Keadilan Ilahi dan Kasih Ekstrem

Oleh S.P. Tumanggor

Natal bukan melulu tentang kasih, walau kita, orang Kristen, mungkin menginginkannya demikian. Firman Allah menjelma dan lahir di dunia bukan melulu karena kasih, walau itulah yang dominan dikumandangkan lewat berbagai khotbah dan kidung Natal. Jika kita menjadikan Natal melulu tentang kasih, kita menyampaikan pesan yang keliru kepada dunia.

Natal juga tentang murka dan keadilan Allah. Firman Allah menjelma untuk hadir di antara manusia berdosa yang dimurkai Allah. Yesus Kristus, Firman yang menjelma itu, lahir di Betlehem untuk mati berkorban di Golgota karena tuntutan keadilan Allah atas kesalahan manusia harus dipuaskan.

Dosa/kesalahan memang telah menjadi fakta hidup kita sejak leluhur pertama kita berdosa dengan melanggar titah Allah. Mereka mewariskan tabiat berdosa kepada kita sehingga kita semua pun kerap melanggar titah Allah. Karena Allah mahaadil, Ia tak bisa mengabaikan pelanggaran. Pelanggar harus dihukum (dan hukumannya adalah kebinasaan) atau dicarikan pihak yang mau dan layak menanggung hukumannya.

Kristus tampil sebagai pihak yang mau dan layak itu. Ia turun ke bumi untuk naik ke kayu salib dan menanggung hukuman atas pelanggaran-pelanggaran kita.
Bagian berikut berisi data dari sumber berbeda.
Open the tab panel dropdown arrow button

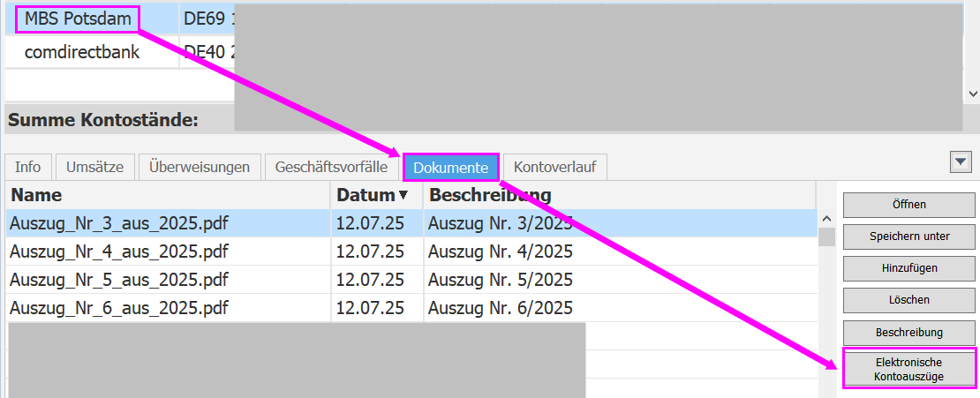coord(960,161)
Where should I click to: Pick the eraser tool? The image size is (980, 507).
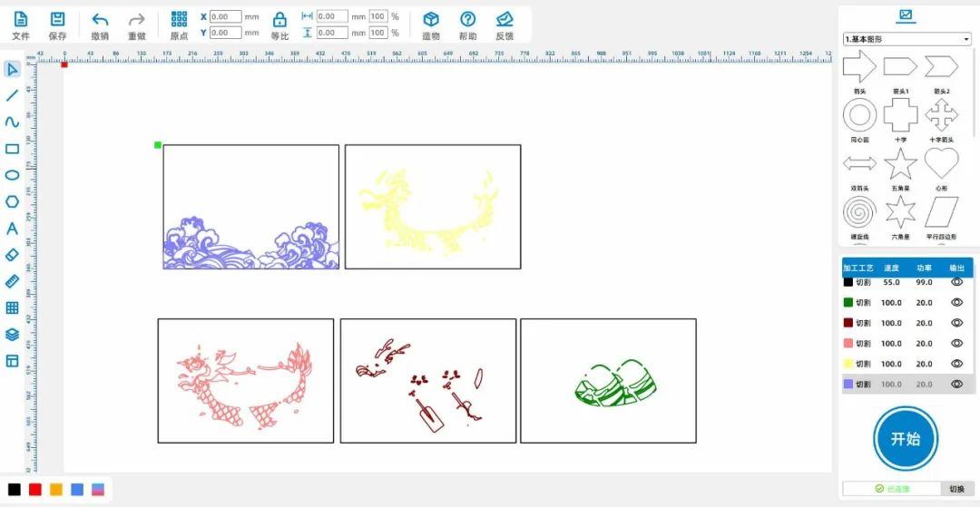tap(13, 255)
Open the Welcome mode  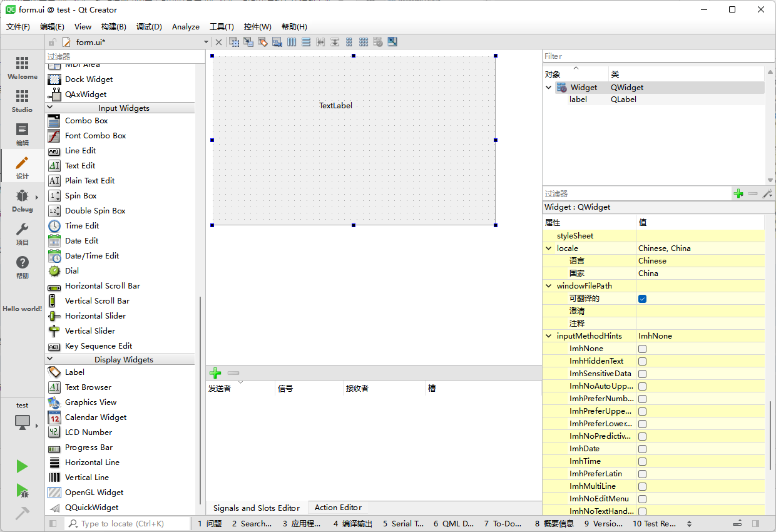point(22,68)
Allah sendiri yang mengatur hal itu agar ada jalan keluar bagi masalah pelik kita dan agar Ia dapat berkata tentang kita, “Aku akan menaruh belas kasihan terhadap kesalahan mereka dan tidak lagi mengingat dosa-dosa mereka” (Ibr. 8:12).

Maka Natal memang tentang kasih, tentang belas kasihan Allah, tapi sekaligus juga tentang murka ilahi atas dosa/kesalahan kita dan tentang pemuasan keadilan Allah. Atas nama belas kasihanlah Allah mengutus Kristus, tapi pengutusan ini untuk memuaskan keadilan-Nya juga.

Sebab itu kita tak bisa cuma berbicara tentang Allah mahakasih—dalam peristiwa Natal dan dalam segala sesuatu. Kita harus berbicara juga tentang Allah mahaadil. Wajib dirombak kebiasaan mimbar-mimbar kita yang mengajarkan kasih Allah secara “ekstrem,” seakan-akan Allah hanya mau mencintai, mengampuni, memaklumi orang berdosa, dan tidak mau memurkai, menghukum, membinasakannya. Kebiasaan tersebut berakibat buruk kepada Gereja dan dunia.

Akibat kasih ekstrem, banyak orang Kristen terseret arus humanisme sekuler ala Barat, yang mendaulat manusia—bukan Allah—sebagai ukuran segala sesuatu. Itu bisa terjadi karena humanisme sekuler pun menggandrungi ide kasih minus murka dan keadilan ilahi. Kasih diterjemahkannya jadi kebebasan untuk berbuat apa saja (kumpul kebo, bikin industri porno, menyembah setan, dll.) sepanjang tidak merugikan/menzalimi manusia—tak peduli jika Allah dirugikan dan hukum-Nya dizalimi.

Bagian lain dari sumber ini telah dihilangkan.